• PAGE EXCERPT:
■ ■ ■ ■ ■ ■ ■

Interestingly, vigorously stirring the starter once it’s past peak will often cause it to peak again. The reason for this is two fold. First, the stirring unlocks more food for the yeast, sugars that they just couldn’t get to before. Second, adding oxygen actually flips the yeast from fermentation into another cycle called the Krebs cycle. Here they multiply exponentially so the yeast population will grow considerably in a matter of minutes.
At some point, the starter will exhaust available food and the gluten will completely break down. At this point stirring it is a bit like stirring really wet sand. The smell and taste will be sharp and unpleasant. This is hungry starter. Leave it longer and you’ll see a thin layer of liquid form on top of it after all the food has been consumed. This is called ‘hooch’ and is made up of alcohol, water and other fermentation byproducts. This starter is now very stressed. It’s neglected and starving. The yeast will be literally physically deformed from the stress if left like this too long. At this point starter often smells like acetone (nail polish remover).
Do not confuse resilience with happiness
The hooch will eventually turn grey, then black. It’s all fine, it’s just what happens to a starving starter with acid load, but they are incredibly resilient. In fact, the hooch protects the culture from contamination at this point. This is ‘survival mode’ so don’t confuse resilience with happiness. Letting it go this long between feedings weakens the starter over time, and at some point it’s going to be sluggish and will require more rehab time to get it going again. It may seem to just stop growing all of a sudden, but, in truth, these conditions will have been building over time.

■ ■ ■ ■ ■ ■ ■

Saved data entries

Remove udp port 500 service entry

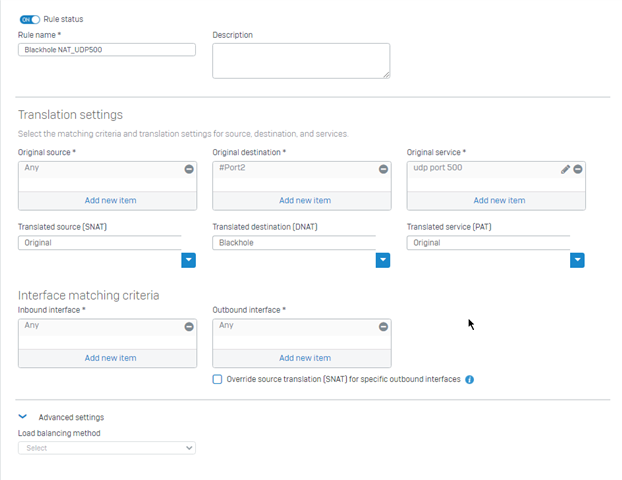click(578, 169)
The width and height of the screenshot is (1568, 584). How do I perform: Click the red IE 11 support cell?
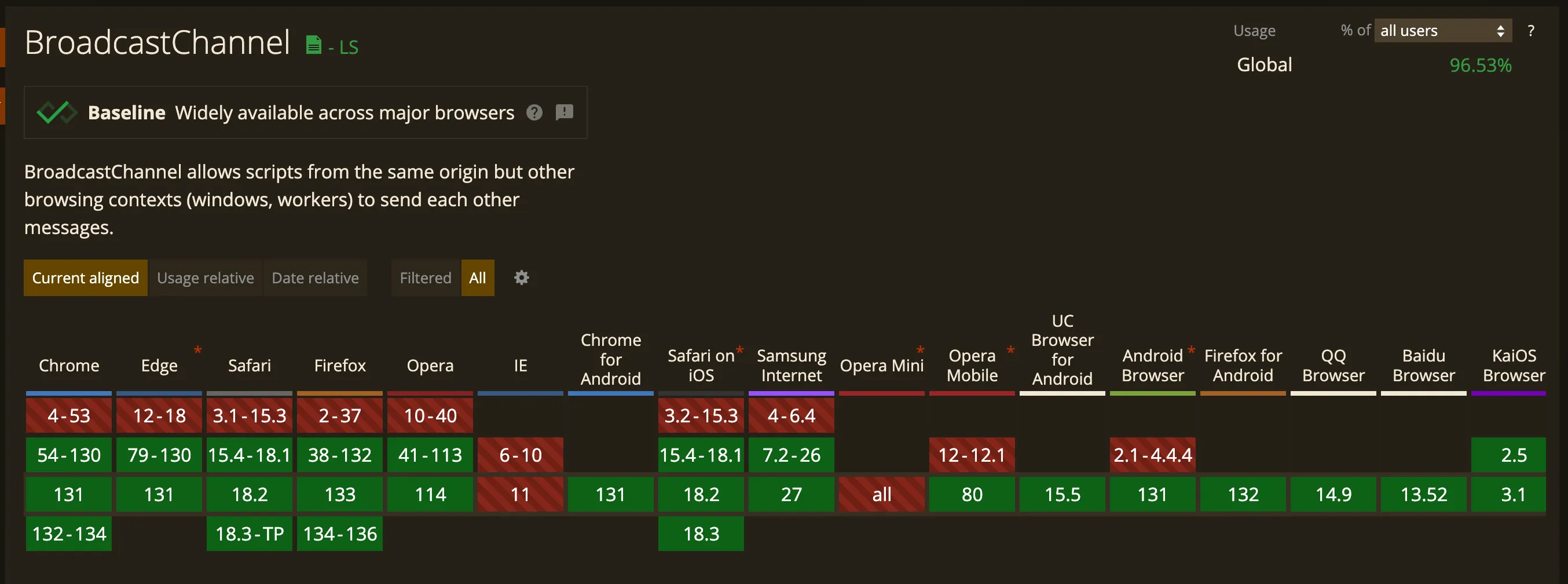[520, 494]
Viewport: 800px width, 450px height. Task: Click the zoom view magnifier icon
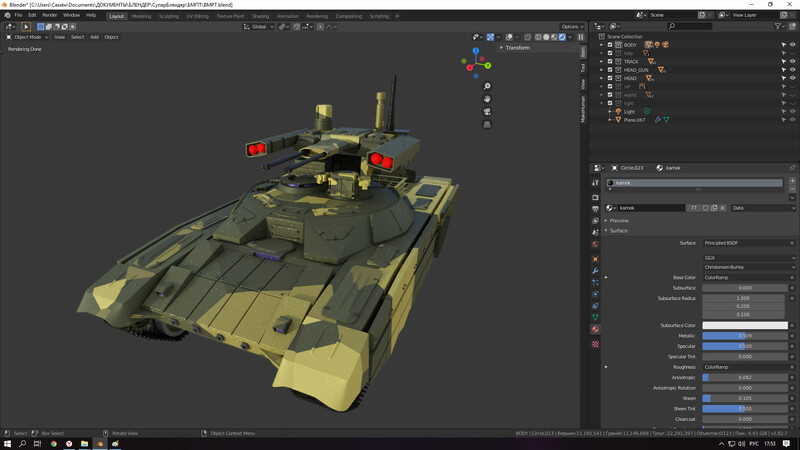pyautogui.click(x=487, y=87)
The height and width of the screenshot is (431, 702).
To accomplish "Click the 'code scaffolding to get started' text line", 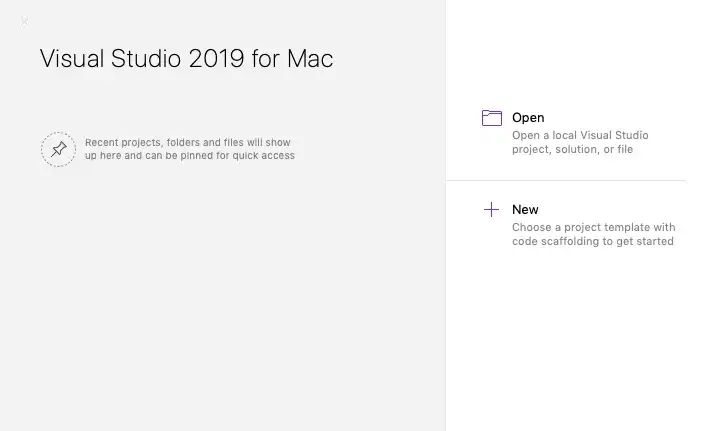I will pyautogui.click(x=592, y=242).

■ ■ ■ ■ ■ ■ ■

• WORK TASK A:
In the sourdough starter passage, what is the thin layer of liquid that forms on top of a starved starter called?
• WORK TASK B:
Carry on writing the sourdough starter passage, picking up after its final sentence.

• WRITTEN RESPONSE A:
It is called "hooch."

• WRITTEN RESPONSE B:
You want the starter to smell fruity, yeasty, with an aroma closer to beer or white wine. It should taste mildly acidic, like yoghurt or buttermilk. This is a balanced culture. So based on all the memories you will be developing, learn to keep it in this state more than not. What seems strange and difficult to grasp at first will eventually become second nature if you put in the work and allow it to. These are the kinds of cues that will tell you the most about your starter health and current condition.
You’ll begin to learn that if you give it more food at a time (higher feed ratio) then it will take it longer to ripen, and will stay at peak for a longer period, but also tend to develop more overall acidity, but that lower ratios and feeding more often tend to actually keep it more balanced. If it’s been neglected then give it a few days of TLC with frequent refreshes at lower ratios. This will replace the yeast with new growth and new activity, and knock back the built-up acidity. If it hasn’t totally degraded and doesn’t have hooch yet, then 1-2 feeds might be enough to wake it up and get it happy again.
Listen to your starter, rather than any expert
Basically what I’m saying is listen to your starter, rather than any of us. It will guide you if you let it. There are no shortcuts here. If you truly want to learn to make exceptional bread this way then it will likely take you years. It took me two years before I was consistently baking what I would consider to be objectively good bread. And I didn’t start making great bread until I had baked probably 1000 loaves.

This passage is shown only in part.